--- DATA LISTING ---
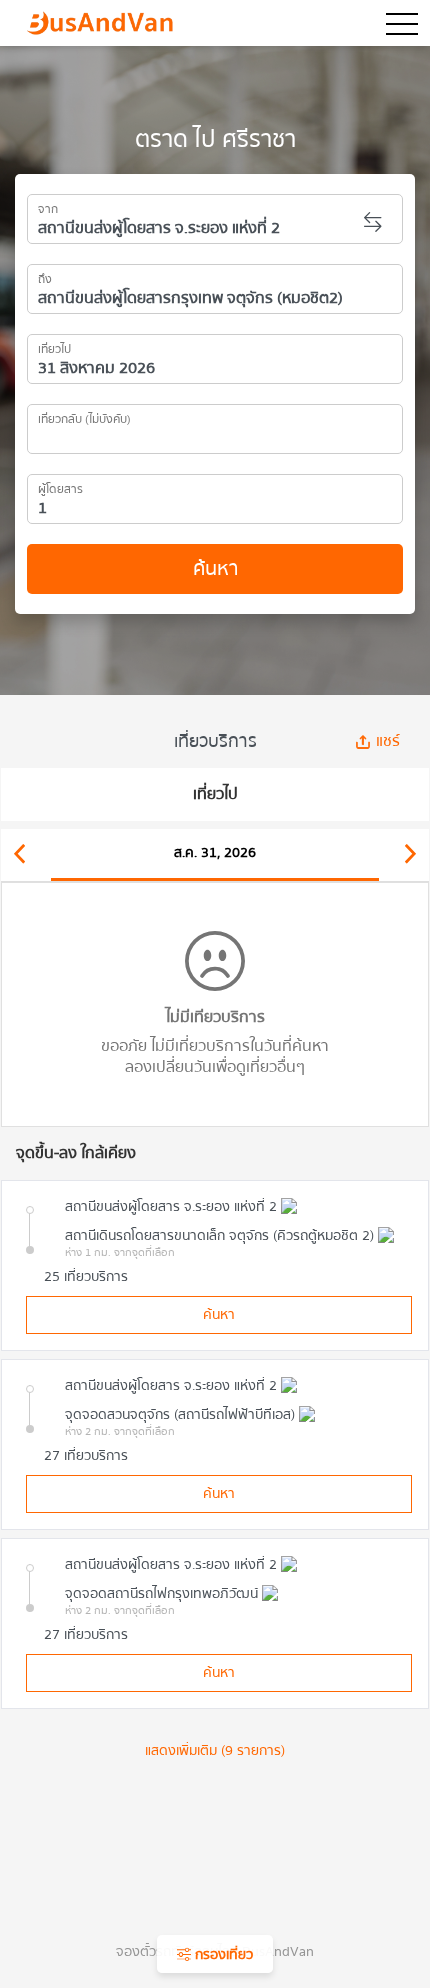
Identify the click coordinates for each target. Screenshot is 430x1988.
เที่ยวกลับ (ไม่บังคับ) (84, 416)
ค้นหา (215, 568)
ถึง (45, 276)
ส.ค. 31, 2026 (215, 853)
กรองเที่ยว (222, 1955)
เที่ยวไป (54, 346)
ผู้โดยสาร (60, 486)
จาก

--- TASK INSTRUCTIONS ---
What is needed is an exact copy of all the data, with no images in it.

--- RESPONSE TO THE TASK ---
Identify the click coordinates for each target. Screenshot is 430x1988.
เที่ยวกลับ (ไม่บังคับ) (84, 416)
ค้นหา (215, 568)
ถึง (45, 276)
ส.ค. 31, 2026 (215, 853)
กรองเที่ยว (222, 1955)
เที่ยวไป (54, 346)
ผู้โดยสาร (60, 486)
จาก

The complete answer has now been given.